Tangannya membeku di udara. Jantungnya berdebar kencang, memukul rusuknya seolah ingin melarikan diri. Jika ia menandatangani ini, ia akan selamanya terikat. Kehidupan SMA-nya, mimpinya kuliah, kepolosan masa mudanya—semua akan berakhir.
Arka, yang selama ini diam, kini bergerak. Ia berdiri dari kursinya dan berjalan perlahan. Setiap langkah Arka terasa seperti lonceng kematian bagi Alya.
Arka berdiri di samping Alya, tidak menyentuh, tetapi kehadirannya membanjiri Alya dengan gelombang tekanan yang tak tertahankan. Arka menunduk sedikit, bayangannya menaungi wajah Alya.
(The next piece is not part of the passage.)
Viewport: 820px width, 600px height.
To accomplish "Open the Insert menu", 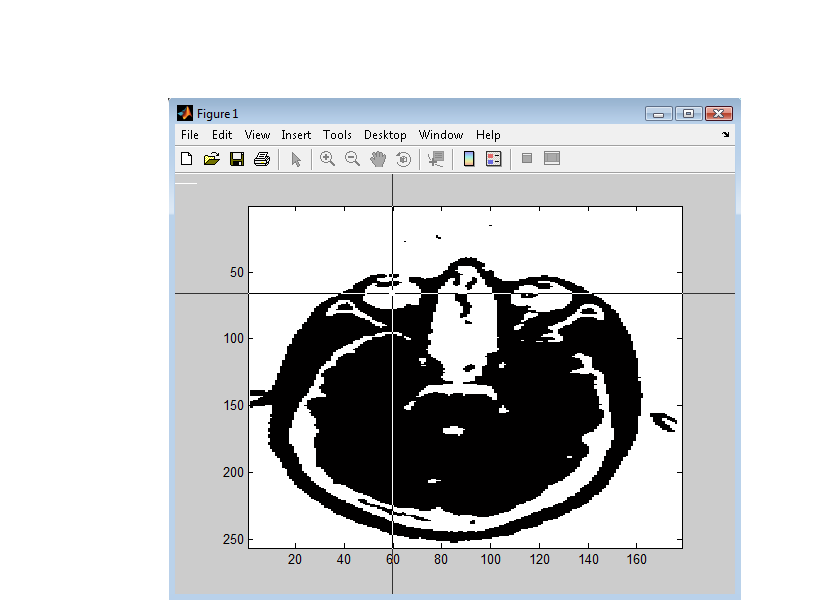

“Jangan membuang waktuku, Alya,” bisik Arka, hanya didengar oleh Alya. Kata-katanya lembut, tetapi ancaman yang tersirat di dalamnya jauh lebih dingin daripada suara teriakan. “Ayahmu aman di rumah sekarang. Jangan paksa aku untuk mengubah pikiranku. Cepat, tanda tangani.”
Alya mencium bau parfum maskulin Arka, merasakan suhu tubuhnya yang hangat berjarak sangat dekat. Matanya terpejam sejenak. Ia melihat wajah ayahnya, wajahnya sendiri yang menangis di cermin, lalu wajah Arka yang dingin.
Tidak ada jalan kembali.
Dengan napas tercekat, Alya menurunkan pulpennya. Ujung pena perak itu terasa tajam di jarinya.
Ia menandatangani. Satu coretan nama lengkapnya, Alya Ramadhani.
Tanda tangan pertama. Tanda tangan kedua. Tanda tangan ketiga.
Ketika ia selesai, suara tarikan napasnya adalah satu-satunya suara yang terdengar. Ia menarik tangannya, seolah coretan itu panas dan membakar.
Bapak Hendra menghela napas lega, mengambil berkas-berkas itu dengan hati-hati. “Selesai. Secara legal, Nona Alya Ramadhani, Anda terikat oleh perjanjian ini. Kami akan mengurus pendaftaran sipil resmi segera setelah ulang tahun Anda. Selamat, Tuan Arka.”
Arka tidak menjawab ucapan selamat itu. Matanya terkunci pada Alya, yang kini menatap tangannya yang baru saja menandatangani nasibnya.
Arka kemudian melakukan sesuatu yang sama sekali tak terduga.
Ia mengulurkan tangan kanannya, meraih tangan kiri Alya yang masih memegang pulpen, dan menggenggamnya kuat. Genggaman itu panas, keras, dan tanpa emosi romantis sedikit pun—seolah ia sedang mencengkeram kepemilikan.
“Selamat datang, Istriku,” bisik Arka, suaranya tidak lebih dari gumaman serak yang hanya didengar Alya.
Alya merasakan jantungnya mencelos. Sentuhan itu terasa seperti cap kepemilikan yang panas. Ia mendongak, menatap mata gelap Arka yang kini memancarkan rasa puas yang berbahaya.
“Mulai sekarang, kau adalah milikku. Dan kau akan tinggal di tempat yang seharusnya kau tinggali,” ucap Arka.
Di luar, lampu kota bersinar semakin terang, tetapi bagi Alya, dunianya baru saja meredup, terperangkap dalam sangkar emas yang baru saja ia tanda tangani. Malam itu, ia tidak akan pulang ke rumah kecilnya. Ia akan pergi ke tempat tinggal suaminya yang asing.